**TASK DETAILS:**
Looking at the listing below, retype exactly the lines starting at the one containing "Identify the click" and ending at the one containing "Weran Solar Co., Ltd. (985, 375)", both included, and nothing else.

**DATA TO EXAMINE:**
==========

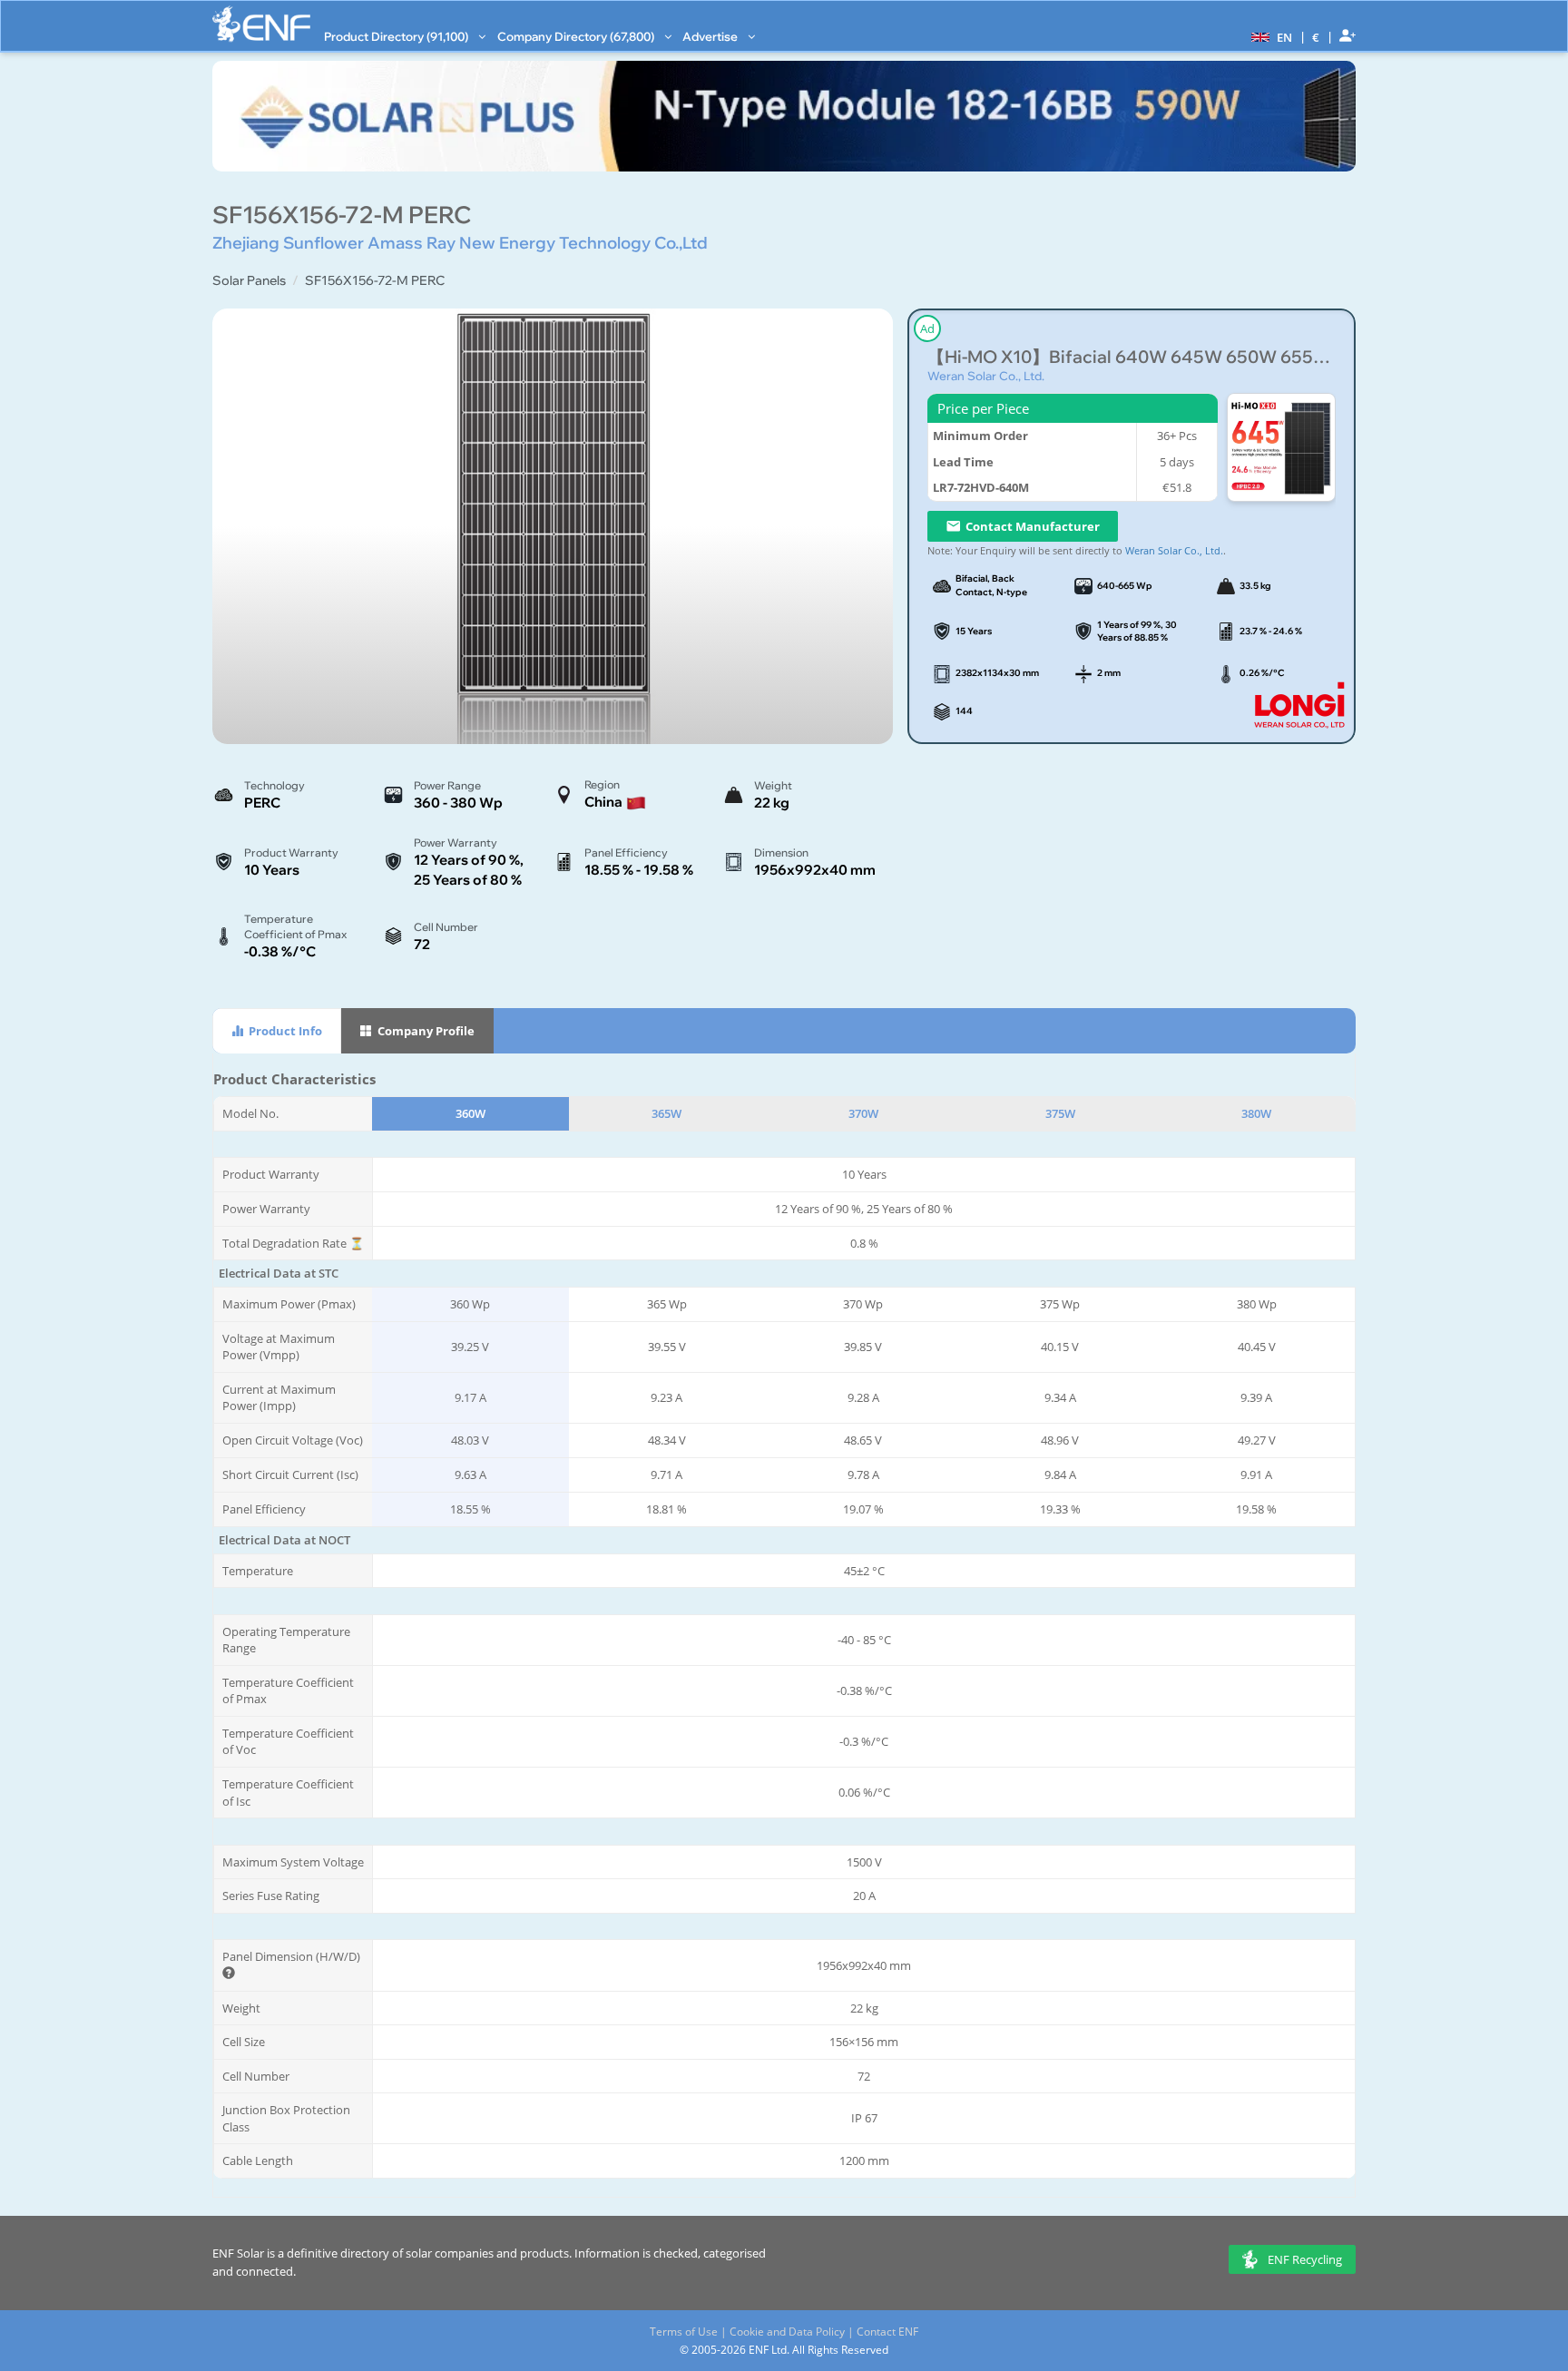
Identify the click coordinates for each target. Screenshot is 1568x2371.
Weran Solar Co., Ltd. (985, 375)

==========

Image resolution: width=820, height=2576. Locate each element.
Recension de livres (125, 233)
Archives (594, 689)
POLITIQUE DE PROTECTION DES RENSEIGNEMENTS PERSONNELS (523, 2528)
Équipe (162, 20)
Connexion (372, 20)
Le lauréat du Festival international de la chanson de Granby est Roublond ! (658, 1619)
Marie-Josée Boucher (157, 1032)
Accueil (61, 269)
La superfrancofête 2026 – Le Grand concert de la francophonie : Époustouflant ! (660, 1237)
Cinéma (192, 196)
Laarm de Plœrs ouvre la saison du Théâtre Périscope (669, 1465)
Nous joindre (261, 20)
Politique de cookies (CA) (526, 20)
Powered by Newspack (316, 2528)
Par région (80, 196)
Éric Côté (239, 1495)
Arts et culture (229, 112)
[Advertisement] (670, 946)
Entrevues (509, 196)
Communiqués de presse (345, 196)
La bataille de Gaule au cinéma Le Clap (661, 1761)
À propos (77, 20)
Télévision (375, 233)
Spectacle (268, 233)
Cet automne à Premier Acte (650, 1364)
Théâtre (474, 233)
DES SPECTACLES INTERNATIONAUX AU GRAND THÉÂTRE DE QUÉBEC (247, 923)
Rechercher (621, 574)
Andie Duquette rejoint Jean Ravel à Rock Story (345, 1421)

==========

**EXERCISE RESPONSE:**
Identify the click coordinates for each target. Screenshot is 1568x2371.
Weran Solar Co., Ltd. (985, 375)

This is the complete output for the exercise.